§ **Reading text**:

Literature DB >> 33750296

mtDNAcombine: tools to combine sequences from multiple studies.

Eleanor F Miller1, Andrea Manica2.   

Abstract

BACKGROUND: Today an unprecedented amount of genetic sequence data is stored in publicly available repositories. For decades now, mitochondrial DNA (mtDNA) has been the workhorse of genetic studies, and as a result, there is a large volume of mtDNA data available in these repositories for a wide range of species. Indeed, whilst whole genome sequencing is an exciting prospect for the future, for most non-model organisms' classical markers such as mtDNA remain widely used. By compiling existing data from multiple original studies, it is possible to build powerful new datasets capable of exploring many questions in ecology, evolution and conservation biology. One key question that these data can help inform is what happened in a species' demographic past. However, compiling data in this manner is not trivial, there are many complexities associated with data extraction, data quality and data handling.
RESULTS: Here we present the mtDNAcombine package, a collection of tools developed to manage some of the major decisions associated with handling multi-study sequence data with a particular focus on preparing sequence data for Bayesian skyline plot demographic reconstructions.

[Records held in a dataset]
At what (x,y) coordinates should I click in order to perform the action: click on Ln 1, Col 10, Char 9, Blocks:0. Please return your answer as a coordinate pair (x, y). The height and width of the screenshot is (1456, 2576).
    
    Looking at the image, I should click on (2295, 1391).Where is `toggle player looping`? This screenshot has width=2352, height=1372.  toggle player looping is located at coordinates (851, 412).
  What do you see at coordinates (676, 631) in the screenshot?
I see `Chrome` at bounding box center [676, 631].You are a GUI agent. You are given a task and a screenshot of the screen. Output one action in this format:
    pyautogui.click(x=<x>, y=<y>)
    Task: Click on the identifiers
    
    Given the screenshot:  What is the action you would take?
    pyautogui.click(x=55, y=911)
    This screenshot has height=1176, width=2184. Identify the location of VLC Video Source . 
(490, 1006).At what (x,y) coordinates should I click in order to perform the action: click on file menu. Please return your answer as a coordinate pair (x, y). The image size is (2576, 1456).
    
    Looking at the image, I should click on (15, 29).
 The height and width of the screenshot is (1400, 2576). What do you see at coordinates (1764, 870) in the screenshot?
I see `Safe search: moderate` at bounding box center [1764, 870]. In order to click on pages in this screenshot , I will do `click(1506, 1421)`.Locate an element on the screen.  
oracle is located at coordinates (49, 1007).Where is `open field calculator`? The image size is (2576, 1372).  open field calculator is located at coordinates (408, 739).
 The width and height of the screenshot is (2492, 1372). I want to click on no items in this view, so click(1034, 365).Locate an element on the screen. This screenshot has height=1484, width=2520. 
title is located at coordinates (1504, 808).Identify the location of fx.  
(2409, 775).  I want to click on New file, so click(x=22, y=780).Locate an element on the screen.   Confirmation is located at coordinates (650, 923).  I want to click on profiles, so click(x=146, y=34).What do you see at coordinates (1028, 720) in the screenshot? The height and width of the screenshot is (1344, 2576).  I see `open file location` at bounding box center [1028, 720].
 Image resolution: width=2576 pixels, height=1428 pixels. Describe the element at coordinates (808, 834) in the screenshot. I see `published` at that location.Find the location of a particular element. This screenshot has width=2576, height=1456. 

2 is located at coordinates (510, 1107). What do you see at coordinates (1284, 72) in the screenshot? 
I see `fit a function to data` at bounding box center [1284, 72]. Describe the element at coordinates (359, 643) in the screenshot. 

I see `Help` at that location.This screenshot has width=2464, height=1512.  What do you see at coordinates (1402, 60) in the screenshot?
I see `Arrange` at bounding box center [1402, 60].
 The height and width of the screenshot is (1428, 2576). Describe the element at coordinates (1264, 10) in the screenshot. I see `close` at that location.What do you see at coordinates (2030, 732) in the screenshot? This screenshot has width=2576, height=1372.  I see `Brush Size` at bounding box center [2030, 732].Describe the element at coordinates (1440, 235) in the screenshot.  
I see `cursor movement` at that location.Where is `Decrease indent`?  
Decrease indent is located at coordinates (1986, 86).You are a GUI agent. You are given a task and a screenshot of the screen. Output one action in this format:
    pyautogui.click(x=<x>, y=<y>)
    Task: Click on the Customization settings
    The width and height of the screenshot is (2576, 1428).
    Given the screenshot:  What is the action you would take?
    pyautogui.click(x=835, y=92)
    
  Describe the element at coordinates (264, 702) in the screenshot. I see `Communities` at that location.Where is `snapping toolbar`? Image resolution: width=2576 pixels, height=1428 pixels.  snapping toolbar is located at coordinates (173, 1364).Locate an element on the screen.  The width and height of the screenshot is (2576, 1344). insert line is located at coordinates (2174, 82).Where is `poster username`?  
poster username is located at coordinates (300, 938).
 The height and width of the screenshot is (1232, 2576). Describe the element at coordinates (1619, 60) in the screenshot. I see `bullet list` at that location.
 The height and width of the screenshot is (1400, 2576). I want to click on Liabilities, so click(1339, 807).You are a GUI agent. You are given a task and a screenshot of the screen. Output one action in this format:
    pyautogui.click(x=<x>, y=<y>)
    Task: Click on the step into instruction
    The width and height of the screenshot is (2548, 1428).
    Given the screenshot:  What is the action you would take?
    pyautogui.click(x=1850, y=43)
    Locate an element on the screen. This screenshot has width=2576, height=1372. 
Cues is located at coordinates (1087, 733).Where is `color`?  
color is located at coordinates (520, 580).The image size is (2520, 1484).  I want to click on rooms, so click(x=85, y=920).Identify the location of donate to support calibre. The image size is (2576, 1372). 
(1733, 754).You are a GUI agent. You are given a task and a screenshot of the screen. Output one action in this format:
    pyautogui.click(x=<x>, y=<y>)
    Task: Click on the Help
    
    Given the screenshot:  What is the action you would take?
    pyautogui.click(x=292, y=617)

§ **Task A**: In the mtDNAcombine abstract, swap "Bayesian skyline plot" for "coalescent-based" and write out the passage starting at "RESULTS: Here we" and ending at "plot demographic reconstructions.".
§ **Task B**: Summarize the mtDNAcombine abstract in two sentences.

§ **Written solution A**:
RESULTS: Here we present the mtDNAcombine package, a collection of tools developed to manage some of the major decisions associated with handling multi-study sequence data with a particular focus on preparing sequence data for coalescent-based demographic reconstructions.

§ **Written solution B**: Public repositories hold a large volume of mtDNA sequence data for many species, and compiling data from multiple studies can build powerful datasets, for example to explore a species' demographic past, though this involves complexities of data extraction, quality and handling. The mtDNAcombine package is a collection of tools for managing major decisions in handling multi-study sequence data, with a particular focus on preparing it for Bayesian skyline plot demographic reconstructions.